= PASSAGE FOR REVIEW =
******************************

Emily Shaffer March 15, 2022, 8:48 p.m. UTC | #12
On Thu, Mar 10, 2022 at 03:53:17PM -0800, Glen Choo wrote:
> 
> Glen Choo <chooglen@google.com> writes:
> 
> > Junio C Hamano <gitster@pobox.com> writes:
> >
> >>> diff --git a/builtin/submodule--helper.c b/builtin/submodule--helper.c
> >>> index bef9ab22d4..f53808d995 100644
> >>> --- a/builtin/submodule--helper.c
> >>> +++ b/builtin/submodule--helper.c
> >>> @@ -2672,6 +2677,11 @@ static int run_update_procedure(int argc, const char **argv, const char *prefix)
> >>>                                             &update_data.update_strategy);
> >>>
> >>>         free(prefixed_path);
> >>> +       /*
> >>> +        * This entry point is always called from a submodule, so this is a
> >>> +        * good place to set a hint that this repo is a submodule.
> >>> +        */
> >>> +       git_config_set("submodule.hasSuperproject", "true");
> >>>         return update_submodule2(&update_data);
> >>>  }
> >>
> >> That matched my tentative resolution I made last night, but what do
> >> you think about this part of the test added by the patch?
> >>
> >> diff --git a/t/t7406-submodule-update.sh b/t/t7406-submodule-update.sh
> >> index 11cccbb333..ec2397fc69 100755
> >> --- a/t/t7406-submodule-update.sh
> >> +++ b/t/t7406-submodule-update.sh
> >> @@ -1061,4 +1061,12 @@ test_expect_success 'submodule update --quiet passes quietness to fetch with a s
> >>  	)
> >>  '
> >>  
> >> +test_expect_success 'submodule update adds submodule.hasSuperproject to older repos' '
> >> +	(cd super &&
> >> +	 test_unconfig submodule.hasSuperproject &&
> >> +	 git submodule update &&
> >> +	 test_cmp_config -C submodule true --type=bool submodule.hasSuperproject
> >> +	)
> >> +'
> >> +
> >>  test_done
> >>
> >> We go to "super", make sure that superproject does not have
> >> submodule.hasSuperproject set, run "git submodule update", and see
> >> if the configuration file in "submodule" subdirectory has the
> >> variable set.  It does not clear the variable from the submodule
> >> before starting, so the variable given to the submodule when it was
> >> cloned would be there, even if "git submodule update" failed to set
> >> it.
> >>
> >> I am wondering if it should do something like the attached instead.
> >>
> >> We
> >>
> >>  * clear the variable from "super" and "super/submodule"
> >>    repositories;
> >>
> >>  * run "git submodule update";
> >>
> >>  * ensure that "git submodule update" did not touch "super/.git/config";
> >>
> >>  * ensure that "git submodule update" added the variable to
> >>    "super/submodule/.git/config".

******************************

= WHAT TO WORK ON =
**a)** In the git submodule thread, list each bulleted step proposed for the revised test.
**b)** From the listing, copy out the lines between the one holding "What do you" and the one holding "center [56, 370].", inclusive, leaving out the picture.

******************************

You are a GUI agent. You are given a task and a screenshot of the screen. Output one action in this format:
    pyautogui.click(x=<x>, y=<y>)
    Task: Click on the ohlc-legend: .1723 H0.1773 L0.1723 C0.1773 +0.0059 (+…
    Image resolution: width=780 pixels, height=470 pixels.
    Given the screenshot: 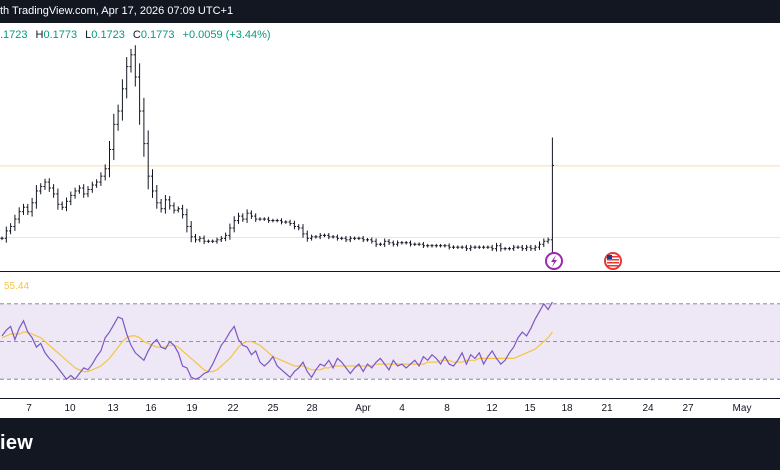 What is the action you would take?
    pyautogui.click(x=136, y=35)
    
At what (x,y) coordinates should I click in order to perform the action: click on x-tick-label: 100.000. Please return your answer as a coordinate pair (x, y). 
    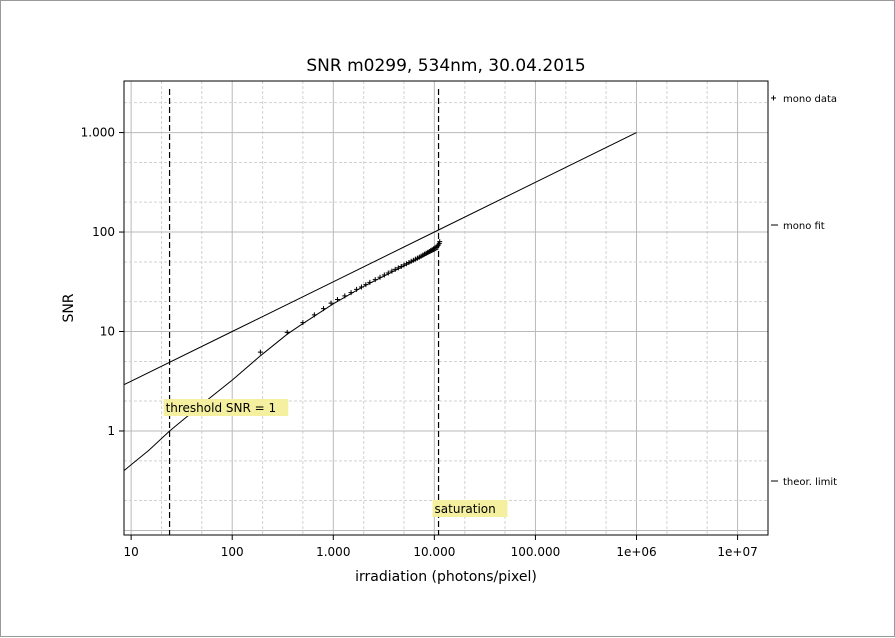
    Looking at the image, I should click on (536, 552).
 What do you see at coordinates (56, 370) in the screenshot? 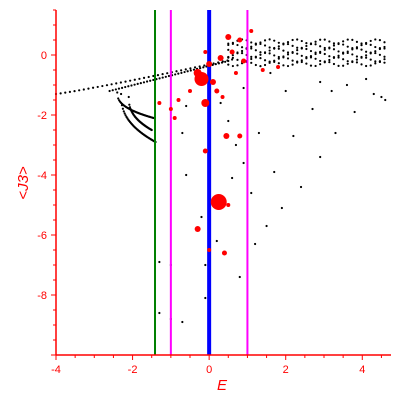
I see `x-tick-label: -4` at bounding box center [56, 370].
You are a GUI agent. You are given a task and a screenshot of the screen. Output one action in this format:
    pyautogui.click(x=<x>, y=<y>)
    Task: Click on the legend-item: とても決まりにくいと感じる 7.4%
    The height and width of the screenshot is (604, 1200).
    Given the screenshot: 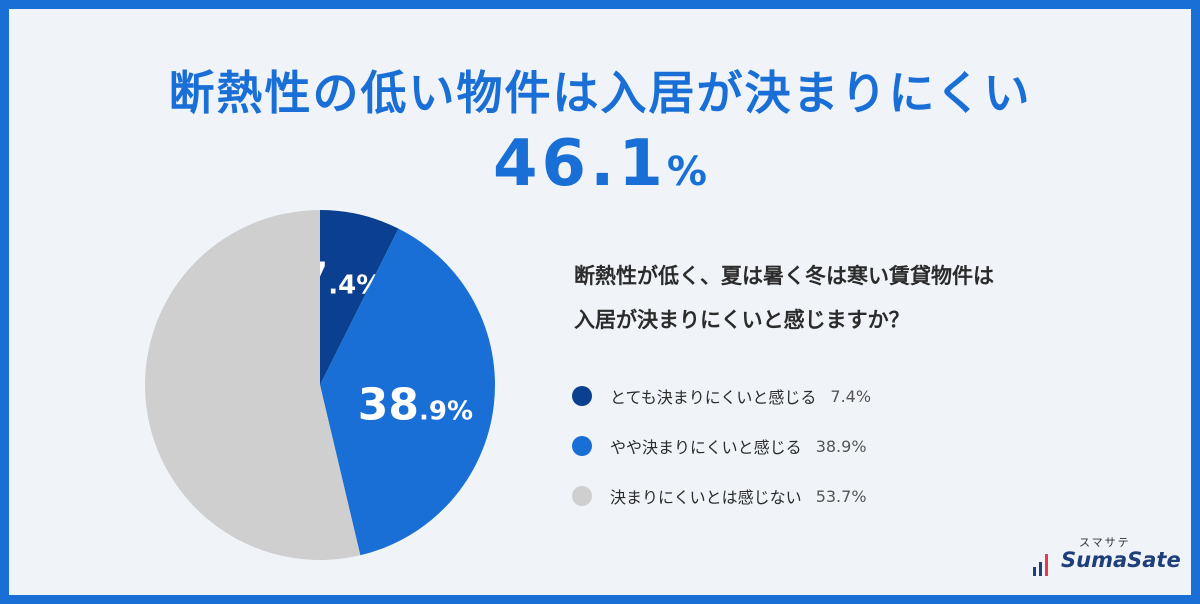 What is the action you would take?
    pyautogui.click(x=852, y=396)
    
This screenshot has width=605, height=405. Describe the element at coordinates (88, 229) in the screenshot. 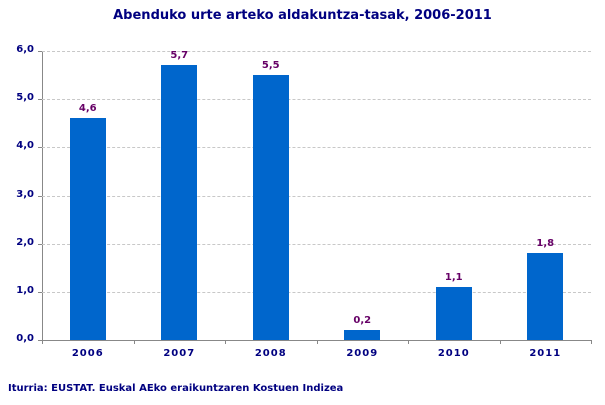

I see `bar-2006` at that location.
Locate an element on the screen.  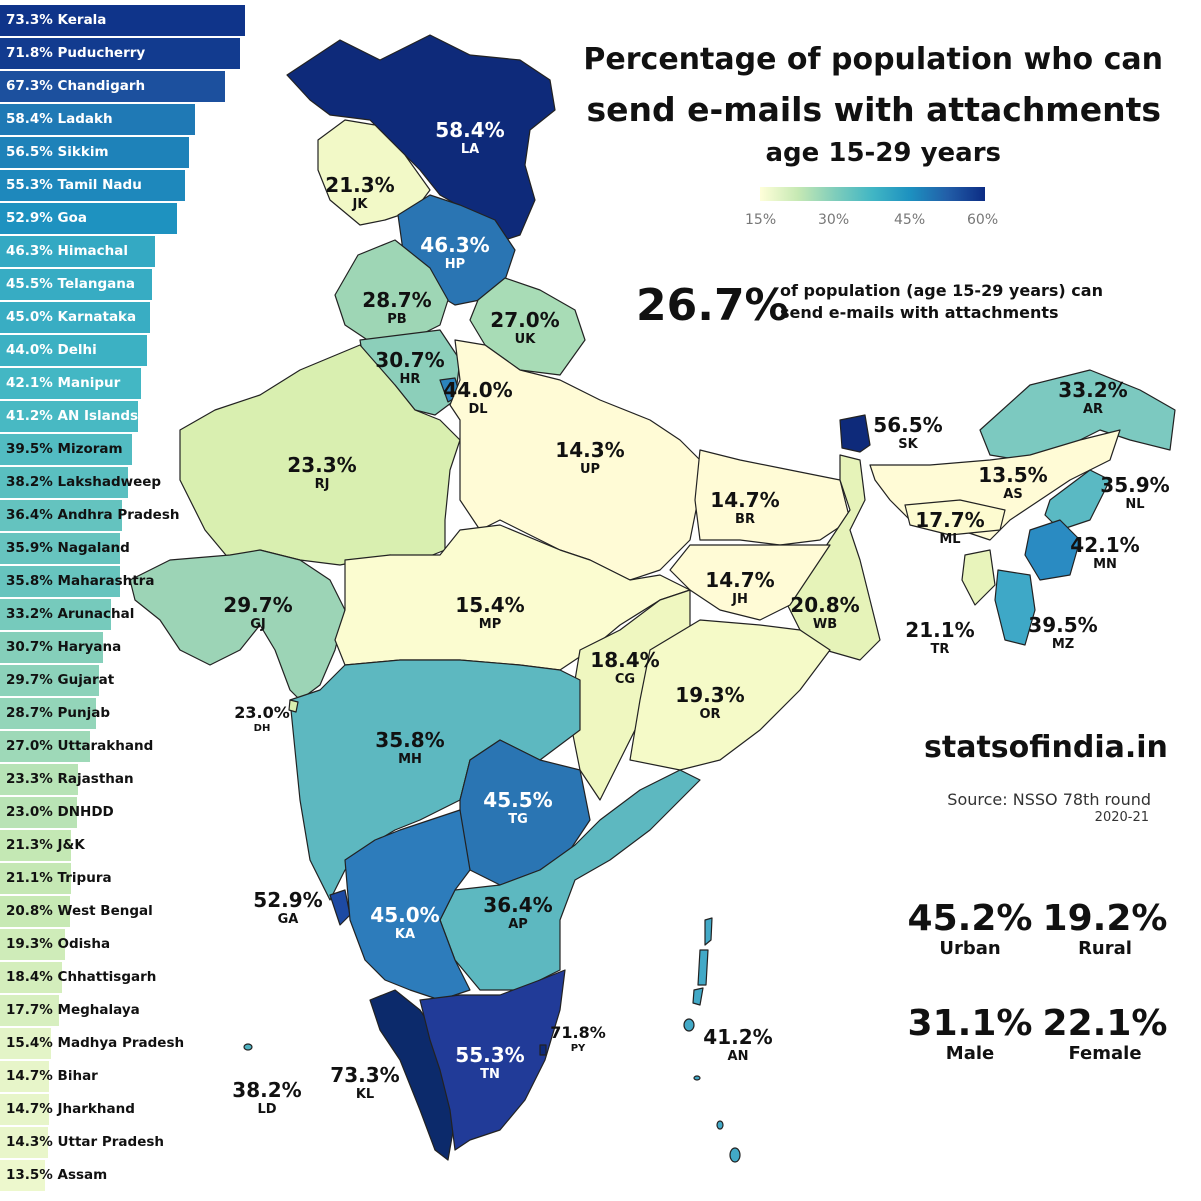
region-MN is located at coordinates (1052, 550).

******************************

= EXERCISE ANSWERS =
**a)**
- clear the variable from "super" and "super/submodule" repositories
- run "git submodule update"
- ensure that "git submodule update" did not touch "super/.git/config"
- ensure that "git submodule update" added the variable to "super/submodule/.git/config"

**b)**
 What do you see at coordinates (56, 370) in the screenshot? 
I see `x-tick-label: -4` at bounding box center [56, 370].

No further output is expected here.